The line quickly grew to its previous length out of pure curiosity and a soiled brand of curiosity known as gossip. The old men, to whom the $1.50 had always been irrelevant, gathered for the same old hopes of immortality, but now women gathered as well with packs of children, each with a well rehearsed story to share. Every child was like a raffle ticket that provided an extra chance at plucking a bit of titillating scandal from the junk heap of words. Each bit of curtain or wall was a treasure that offered a glimpse into the secret lives of neighbors.

In that way, the recording continued. When the last ink ribbon dried up, Carlita Mano mashed a paste of charcoal and saliva and wrote each word with the feathers of birds. When the last sheet of paper was used, Carlita Mano went through every sheet again, recording in the margins and then in the tiniest print between the lines of other stories. By this time, Carlita's household copies had long since been handed away as souvenirs, but words had traveled throughout the world regarding Carlita Mano and people came from great distances to share their stories with her. She became a sacred figure and confessing a story to her was incorporated into the religious life of the community.

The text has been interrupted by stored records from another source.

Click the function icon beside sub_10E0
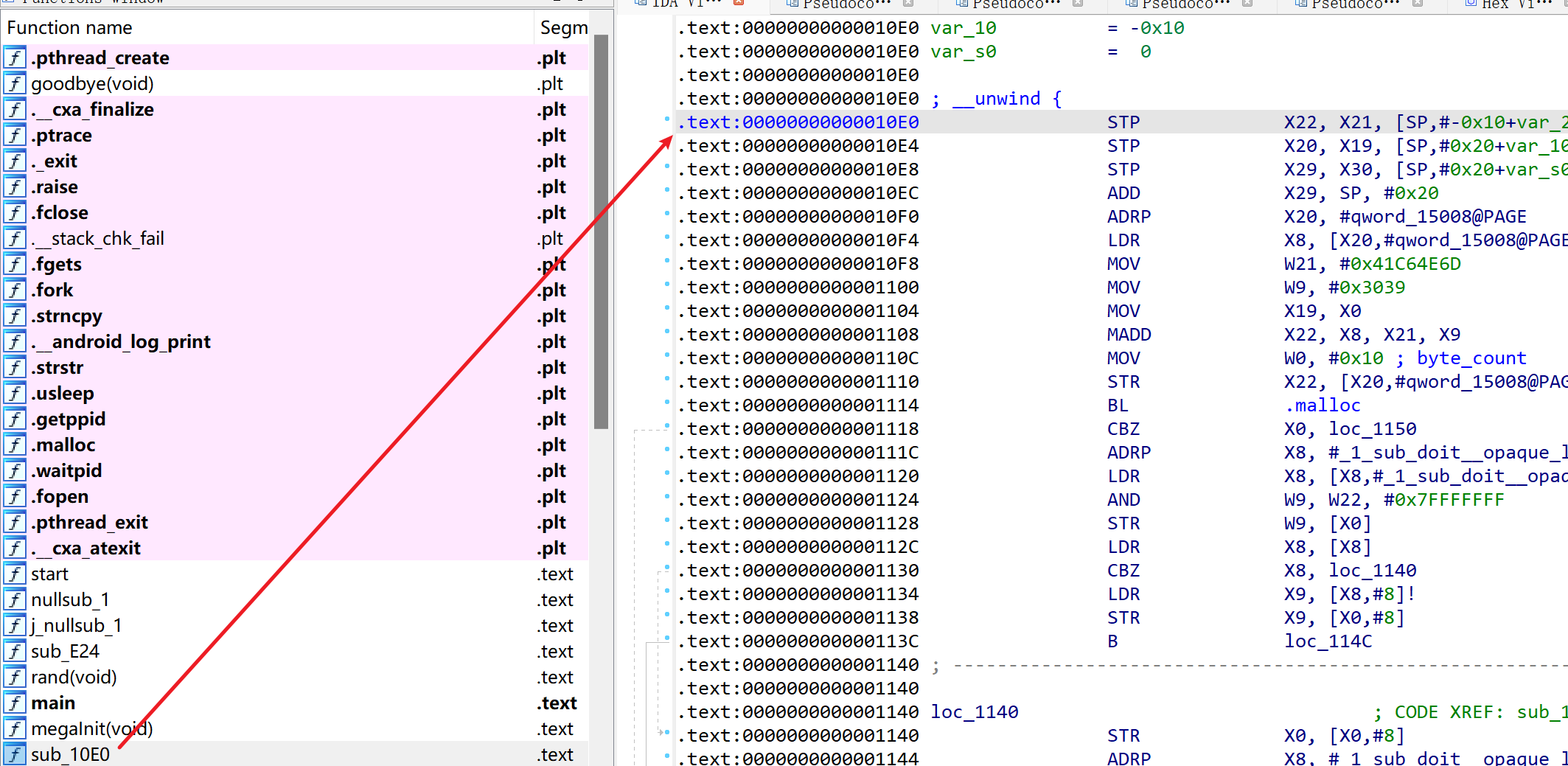This screenshot has height=766, width=1568. pos(15,754)
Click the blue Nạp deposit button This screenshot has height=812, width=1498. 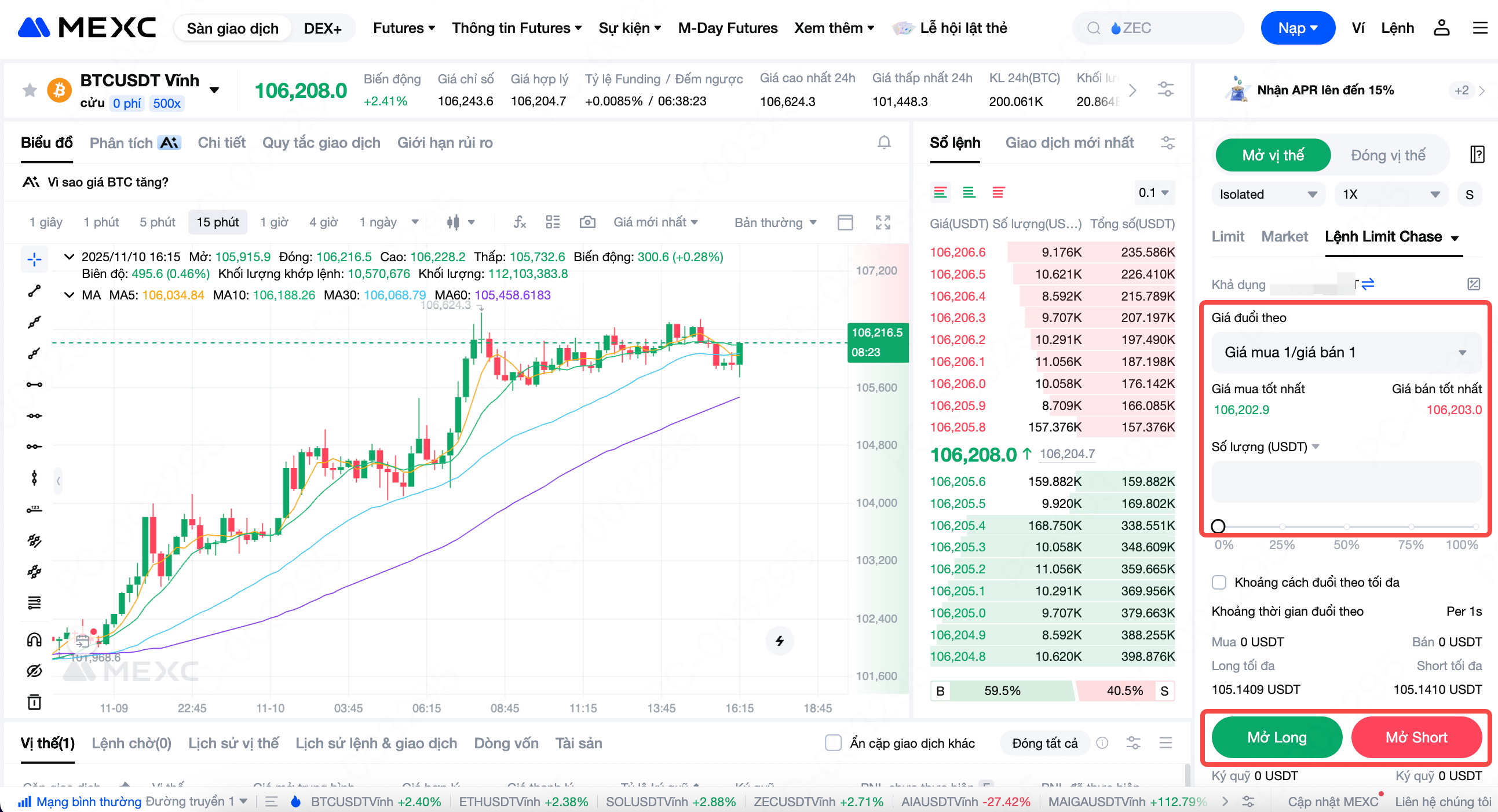tap(1297, 28)
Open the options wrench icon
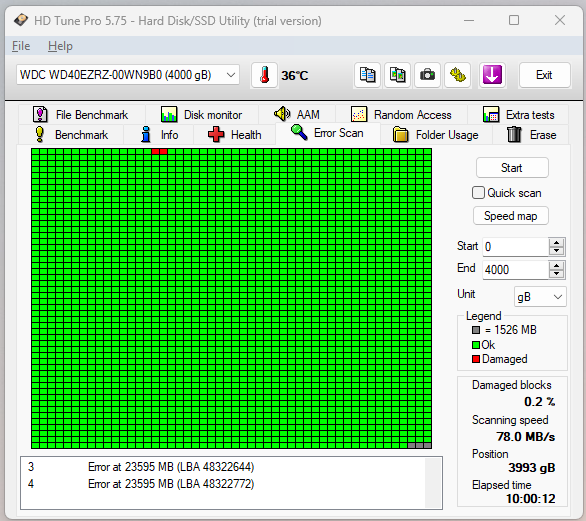The width and height of the screenshot is (586, 521). point(457,75)
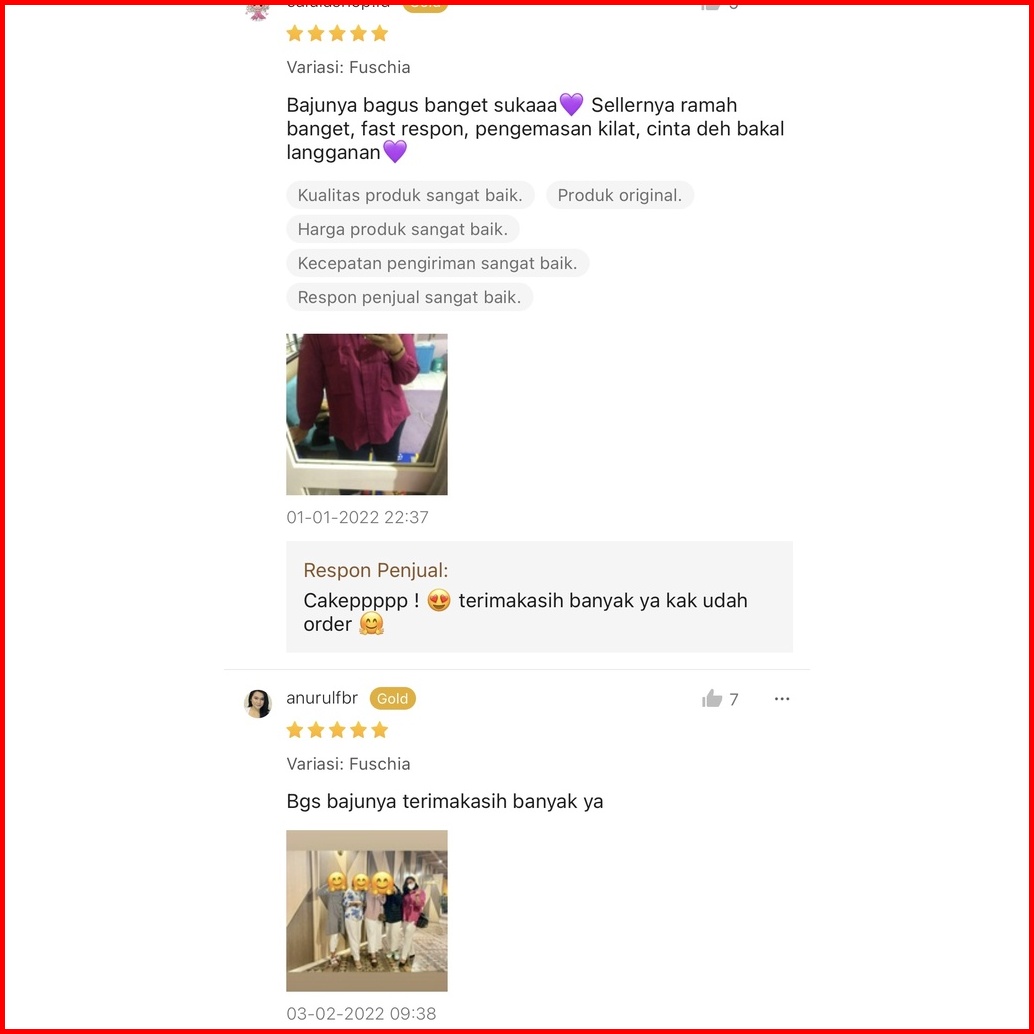This screenshot has width=1034, height=1034.
Task: Click the 01-01-2022 22:37 review timestamp
Action: pos(357,517)
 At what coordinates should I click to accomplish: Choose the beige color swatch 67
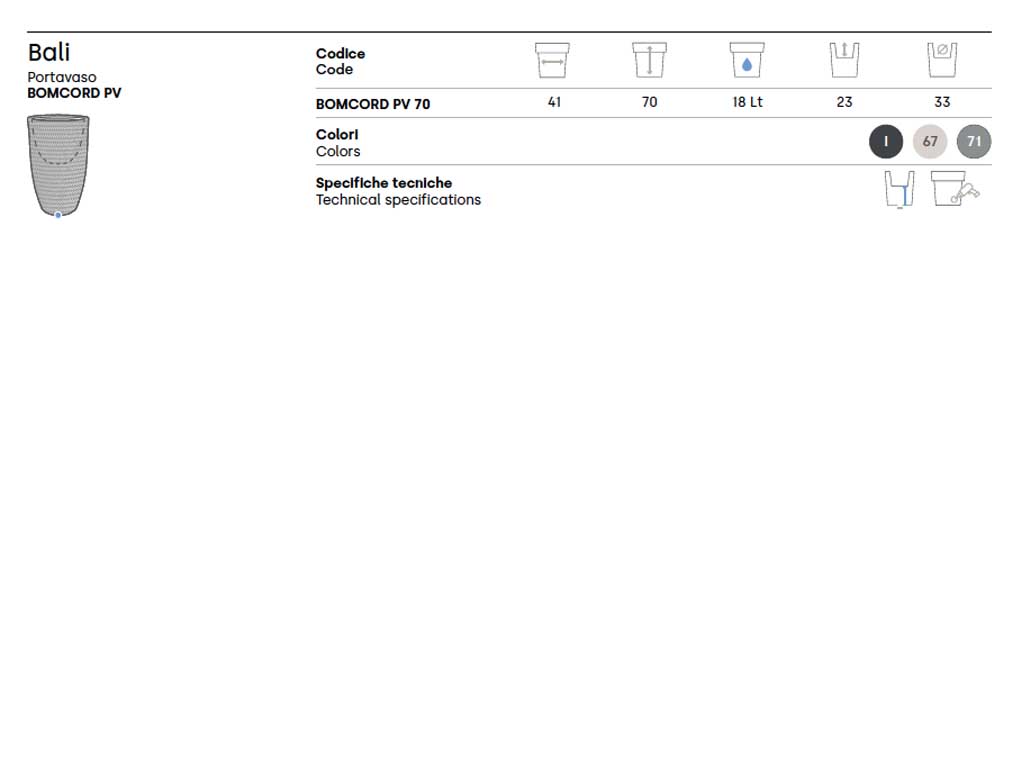pos(930,142)
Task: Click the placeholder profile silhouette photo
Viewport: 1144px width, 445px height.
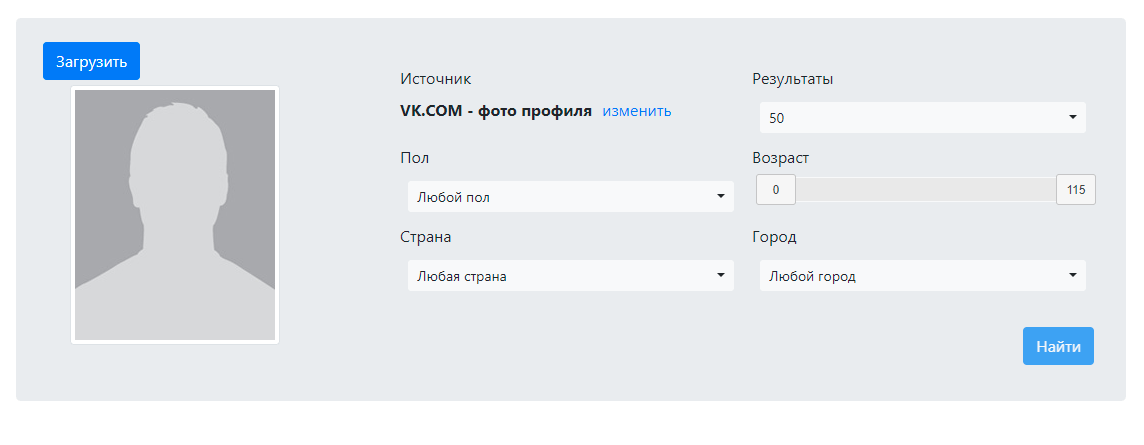Action: tap(175, 215)
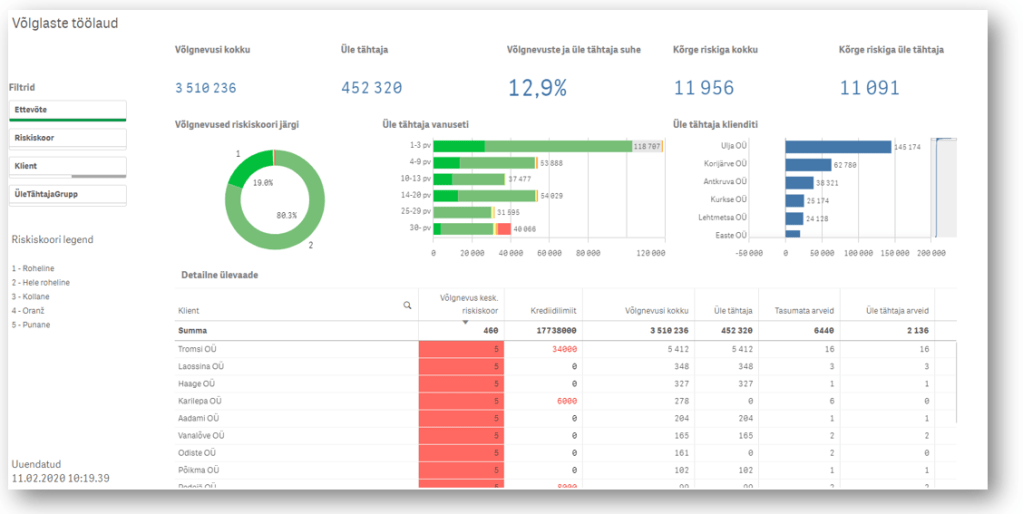Click the 12,9% KPI value

(x=537, y=88)
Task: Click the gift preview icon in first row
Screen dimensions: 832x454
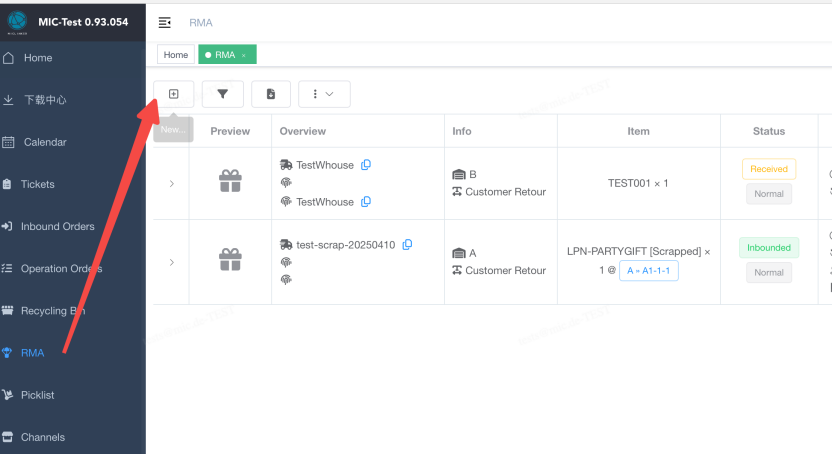Action: tap(230, 182)
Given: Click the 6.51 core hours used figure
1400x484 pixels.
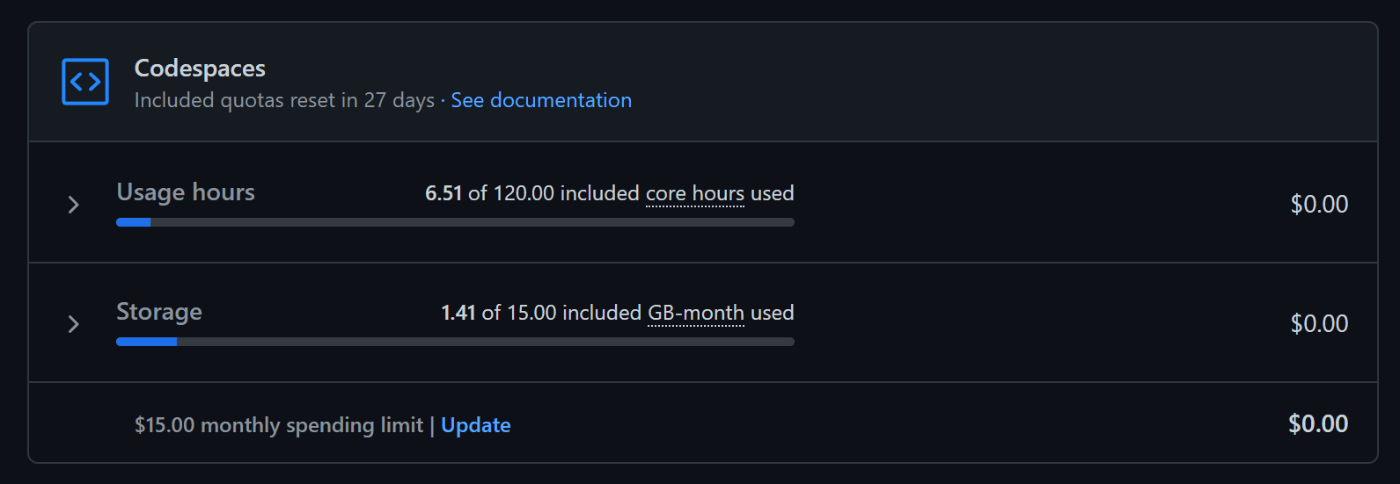Looking at the screenshot, I should click(444, 193).
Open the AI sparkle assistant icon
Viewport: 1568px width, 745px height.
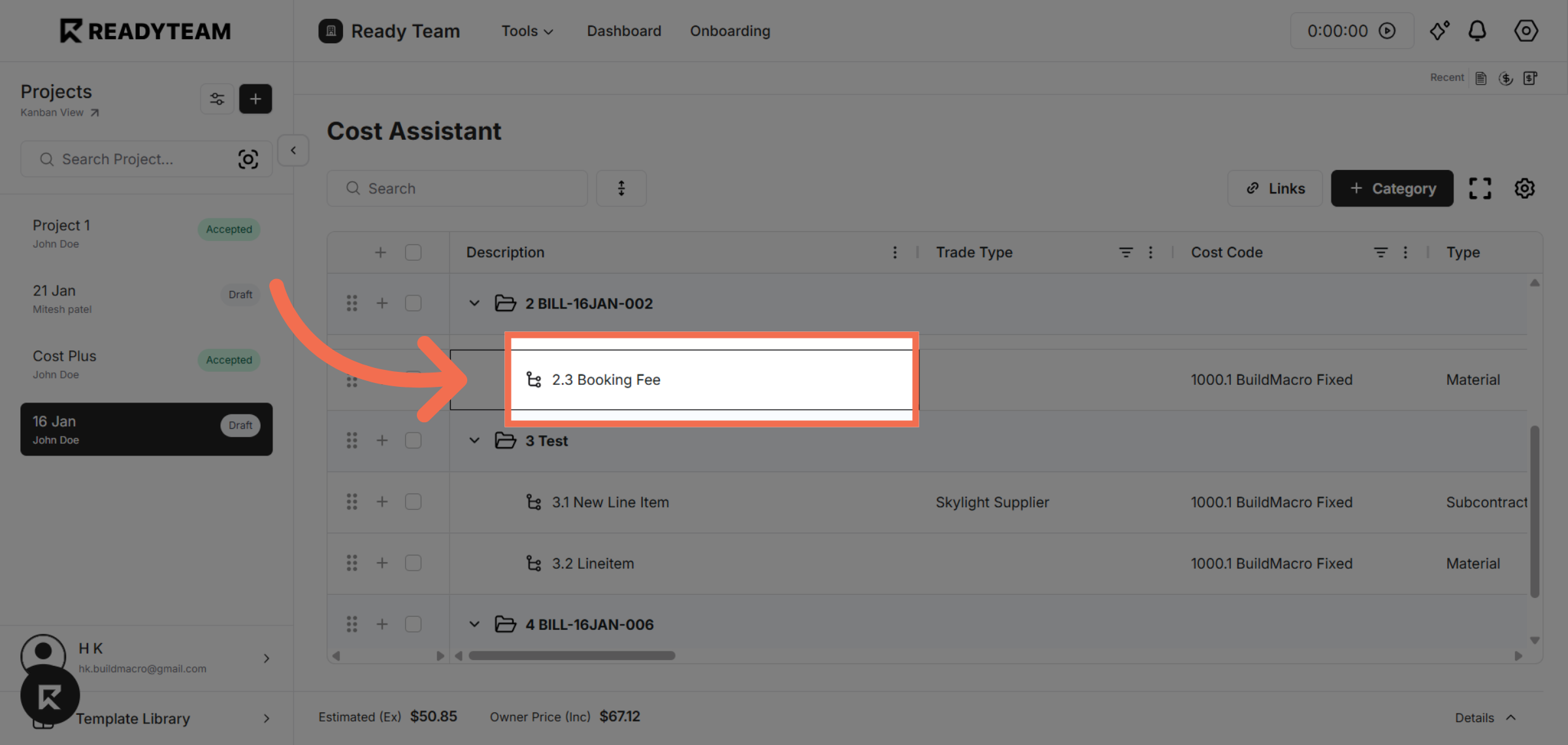pyautogui.click(x=1439, y=30)
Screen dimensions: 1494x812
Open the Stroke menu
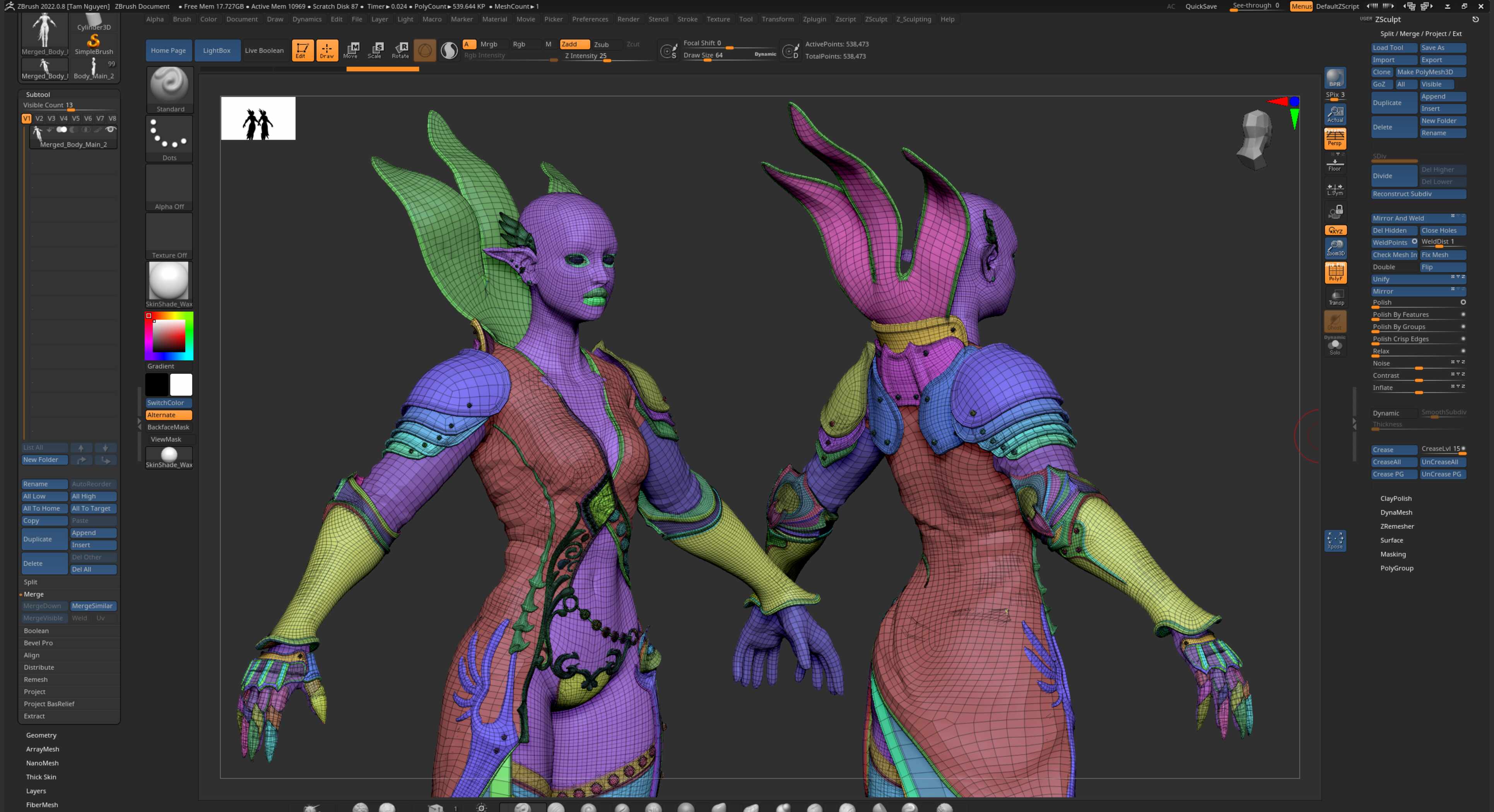tap(687, 19)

When every sheet of paper was covered beyond its capacity, Carlita Mano began to tattoo the stories into her flesh with a script so careful and minuscule that it was tricky to decipher even before the characters began bleeding into one another. For a time, the community leaders debated over the appropriateness of her nudity, and it was swiftly decided, perhaps for nostalgia's sake, that Carlita Mano was indeed clothed in words and too sacred to be contested. Restaurant owners ensured their own success by being witnessed as they spoon fed Carlita rich deserts to create future space on the canvas of her body.

In three years, Carlita Mano was 345 lbs, and there was only one bit of blank flesh left, hidden deep under a fold of her tremendous belly. She lifted her stomach to comfortably access it, and when she looked up there was only one man in line. He wore a grey hat with a brim that reached out three feet from his head. His eyes were the sad color of ash and the skin of his jowls hung low and wiggled when he spoke, lending him the appearance of a Thanksgiving turkey.

He said, "There was once a woman who greedily collected the words of others. She recorded them all on paper and when there was no paper she took them into her own flesh with knives and needles. She grew fat over the years because she was lost in a fever and the shell of her father's home began to crack and weeds came through the floorboards. When the flesh ran out, it was clear she could stretch her body no further and she was forced to pause and look at herself. She was alone, alone with the words of many, but she was not satisfied. Her beauty was lost under the lull of sloth, her home was gone under the force of nature, and all she had were distant words to comfort her. She wept with consternation."

Carlita carved the last sentence into her skin, and though she had no room for another sentence she asked, "How does it end?"

The man looked at her as though she were an idiot. "She died, of course. There was nothing left for her."

Carlita Mano carefully rose from her reinforced chair and made the painful steps to her father's home. True to the man's word, her father's home had been consumed by nature. She edged her tremendous body through the open doorway, crawled into the grey box, and promptly died.

Three weeks later, two old men searched for her in the shell of her father's home, but she could not be found. They decided to sift through the boxes and reclaim their stories before vandals took off with their memories. In each box they found bits of leathery hide and bones printed with dark ink in Carlita's careful hand. They collected these bits and reconstructed the body of Carlita Mano on the earthen floor.

Immediately the community leaders constructed a shrine above her with a funnel that reached deep into the earth. People came to the site and they whispered their secrets to Carlita Mano, whose bones rattled beneath them.